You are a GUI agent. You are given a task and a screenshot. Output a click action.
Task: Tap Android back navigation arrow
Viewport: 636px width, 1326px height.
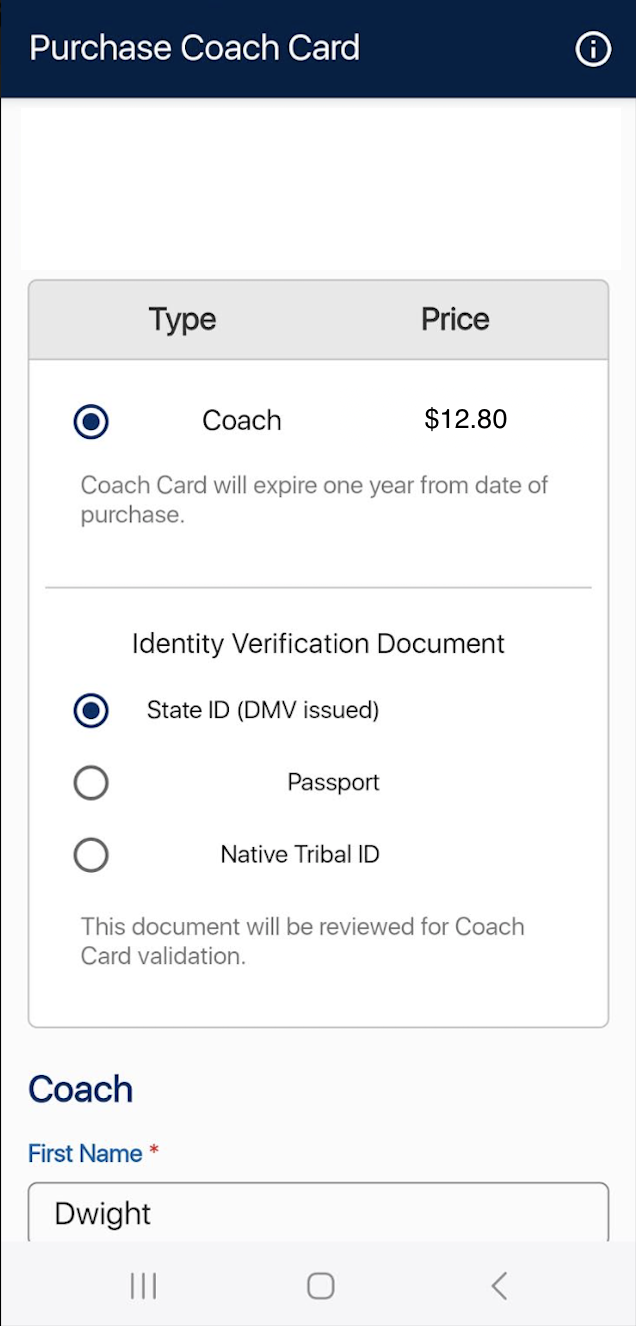[499, 1285]
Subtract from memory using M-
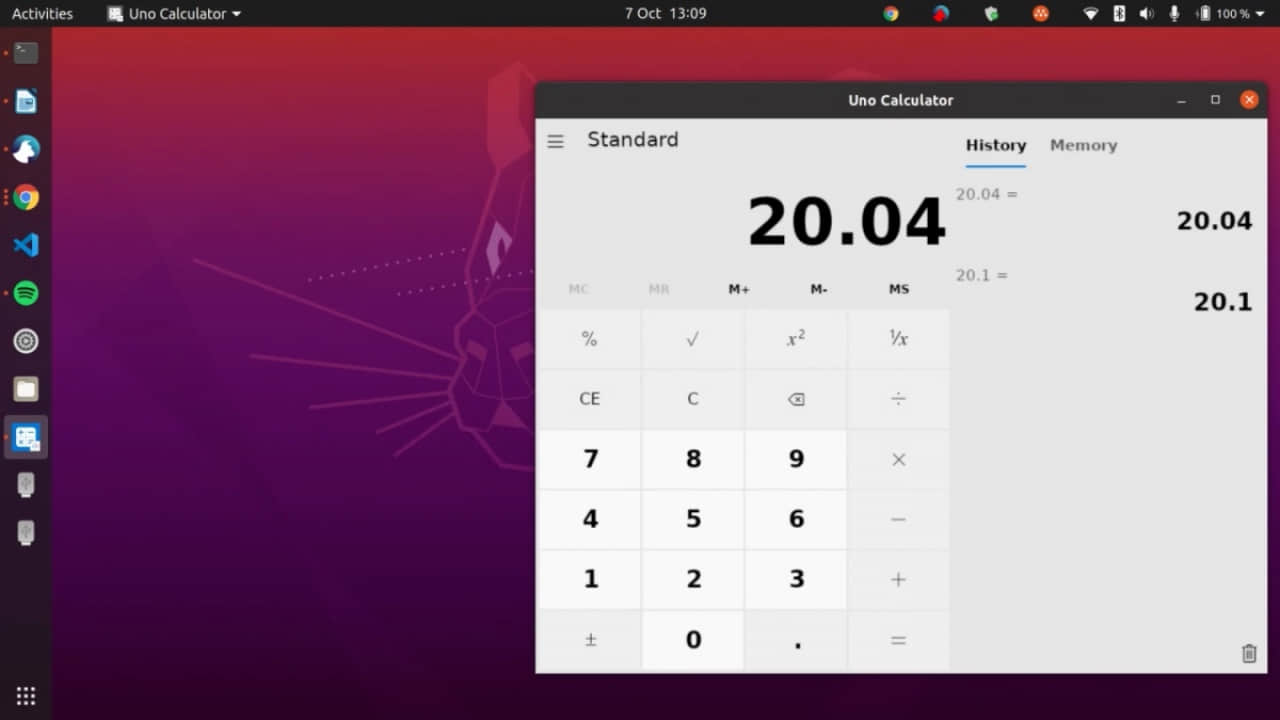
::::
All entries need to be duplicated exactly, apart from the images.

**TASK RESPONSE**
You are a GUI agent. You are given a task and a screenshot. Output a click action.
Task: Tap Android back navigation arrow
Viewport: 636px width, 1326px height.
[499, 1285]
Subtract from memory using M-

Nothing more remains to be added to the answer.